L’atout de l’exercice coordonné
Allant au-delà de ces considérations, le regroupement en CPTS ou en maison de santé pluriprofessionnelle (MSP) constitue un appui aux pratiques professionnelles. Sophie Tallaron exerce au sein d’une MSP multisite depuis près de 8 ans. « Cela ne marche que si les professionnels s’engagent et que l’on a envie de travailler ensemble, souligne la pharmacienne. Elle est cependant dubitative concernant les CPTS. « La notion de territorialité élargie fait que les professionnels peuvent ne pas avoir de patients en commun. Du fait de la distance géographique, on ne se connaît pas et c’est parfois difficile d’entrer en confiance pour déléguer avec les protocoles. Je suis parfois surprise qu’on veuille faire entrer au chausse-pied et de manière systématique une ou plusieurs MSP dans une CPTS. » Guillaume Racle admet que les CPTS aux dimensions très élargies peuvent perdre en performance. « La force du dispositif, c’est l’humain et la proximité. Dire à un médecin qu’il s’est peut-être trompé ou gérer une situation conflictuelle quand on ne se connaît pas, cela ne marche pas.

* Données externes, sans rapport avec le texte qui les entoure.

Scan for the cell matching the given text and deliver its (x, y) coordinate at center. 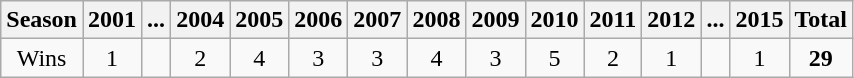
2006 (318, 20)
29 (821, 58)
Total (821, 20)
2011 (613, 20)
2007 (378, 20)
2010 (554, 20)
Wins (42, 58)
2015 (760, 20)
2005 (260, 20)
5 (554, 58)
2001 (112, 20)
2009 (496, 20)
2004 (200, 20)
Season (42, 20)
2008 (436, 20)
2012 (672, 20)
From the cell containing the given text, extract its center point as [X, Y] coordinate. 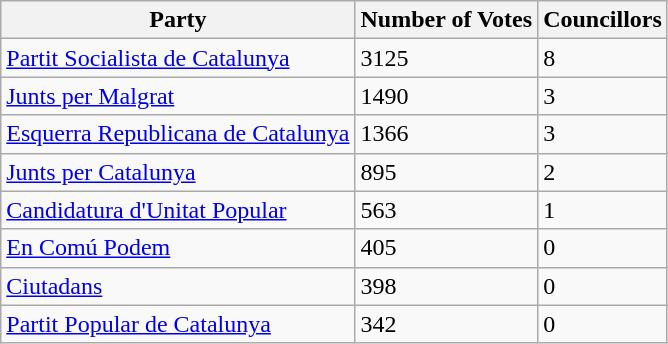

Quand on a créé un lien humain, nous ne sommes plus dans la défiance. » L’effet négatif des MSP monosites est qu’elles fonctionnent comme un « aspirateur à médecins ». Les CPTS permettent de limiter ce phénomène. Dans leur fonctionnement de tous les jours, le pharmacien voit « une vraie différence entre ceux qui travaillent en équipe et les autres. Dans les officines, nous avons l’habitude de nous confronter à différents points de vue. » ■
Où en est Osys ?
L’expérimentation « article 51 » Osys affiche aujourd’hui 3 200 situations de triage en officine. Lancé en Bretagne en 2021, le dispositif s’est étendu en janvier à la Corse, l’Occitanie et le Centre-Val de Loire. Il se limite désormais à six situations : plaies simples, piqûres de tiques, brûlures du premier degré, douleurs pharyngées, conjonctivites et cystites. Les pharmaciens participants ont aussi été autorisés à mettre en œuvre les protocoles nationaux avec dispensation de médicaments après réalisation d’un TROD en dehors d’une structure d’exercice coordonné. Le pharmacien n’a plus la nécessité d’appuyer cette prise en charge sur la délégation d’un médecin, mais il doit l’en informer systématiquement, au moyen du dossier médical partagé (DMP).